On the other hand, the group's most famous mission was the Ploesti raid of Aug. 1, 1943. The 376th led the raid and the 165 B-24 bombers that took part in it. Flying perilously low, the Liberator bombers had to deal with merciless flak trains and machine gun fire. More than three hundred enemy fighters joined in, resulting in 73 lost B-24s and another 55 heavily damaged. Almost 500 aircrew members were killed or wounded, and another 100 became prisoners of war.

The Liberandos helped destroy 60 percent of Ploesti's oil production but had paid a heavy price in doing so. Dedication and sacrifice had become the heritage of the 376th Heavy Bombardment Group. By the end of World War II the Liberandos had lost 1,479 officers and enlisted personnel and 169 aircraft.
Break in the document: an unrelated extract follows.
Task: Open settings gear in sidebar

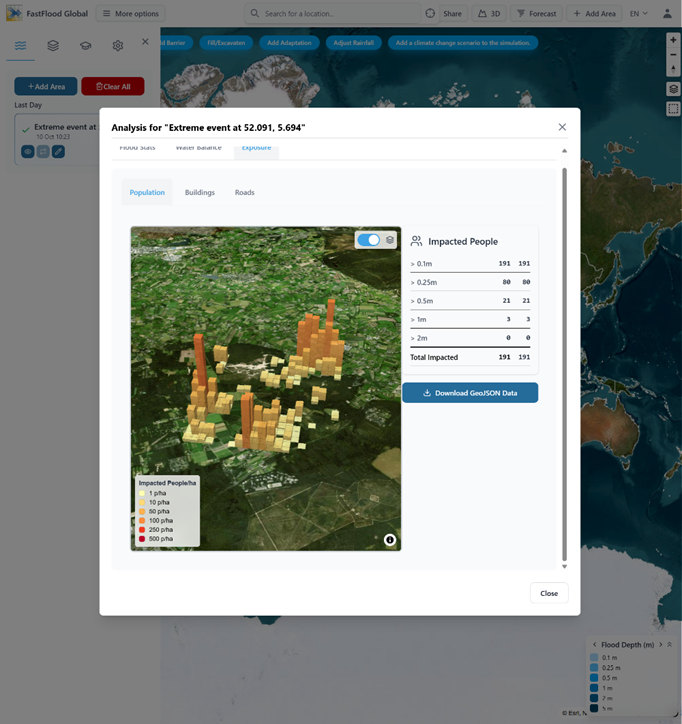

In 1951, the wing was reactivated as a medium bombardment wing. Until its deactivation in 1965, the wing focused more on electronic counter measure operations than bombing. In 1970, the wing was reactivated and flew B-52 Stratofortess and KC-135 Stratotankers over Vietnam. In 1991, the 376th helped refuel coalition aircraft for Desert Storm before being deactivated again. Following 9/11, the 376th Air Expeditionary Wing stood up operations at what is now called Transit Center at Manas in December 2001.

This organization, once known for disrupting fuel production at Ploesti, is now known for fueling the fight in Afghanistan. Young Soldiers, Sailors, Airmen and Marines get to return safely home to their families because of the air supremacy fueled by the Liberandos. The dedication demonstrated by our predecessors in World War II is evidenced today by the extraordinary Airmen of the Transit Center.
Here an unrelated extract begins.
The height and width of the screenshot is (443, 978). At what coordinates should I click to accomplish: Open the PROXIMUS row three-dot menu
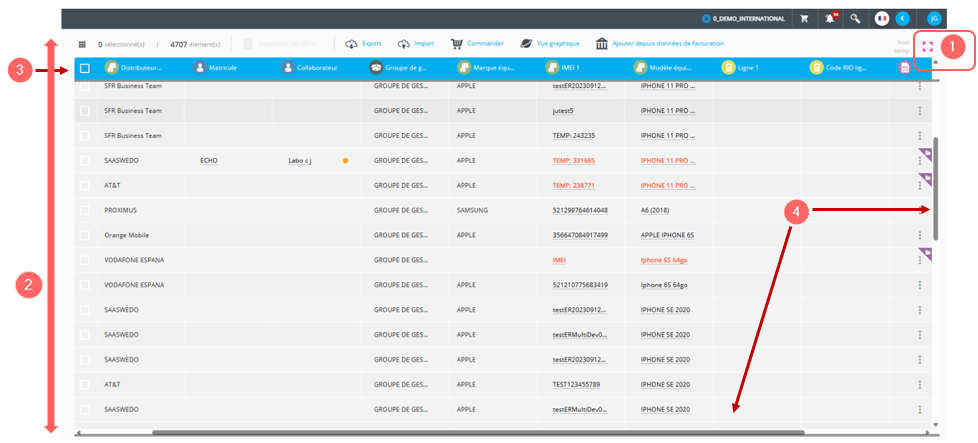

This week we were reminded that dedication is accompanied by sacrifice. Capt. Mark "Tyler" Voss, Capt. Victoria "Tori" Pinckney, and Tech. Sgt. Herman "Tre" Mackey III joined the ranks of our fallen Airmen of World War II. The long blue line of Liberandos lost in action got a little longer this week. I believe that this young crew has been united with the B-24 crews of long ago. There in the heavenly equivalent of Pete's, there is no maximum on drinks as well as unlimited fellowship. And the conversation revolves around the fact that Liberandos deliver - bombs, fuel and freedom.

God bless them and God bless you all as we continue the fight.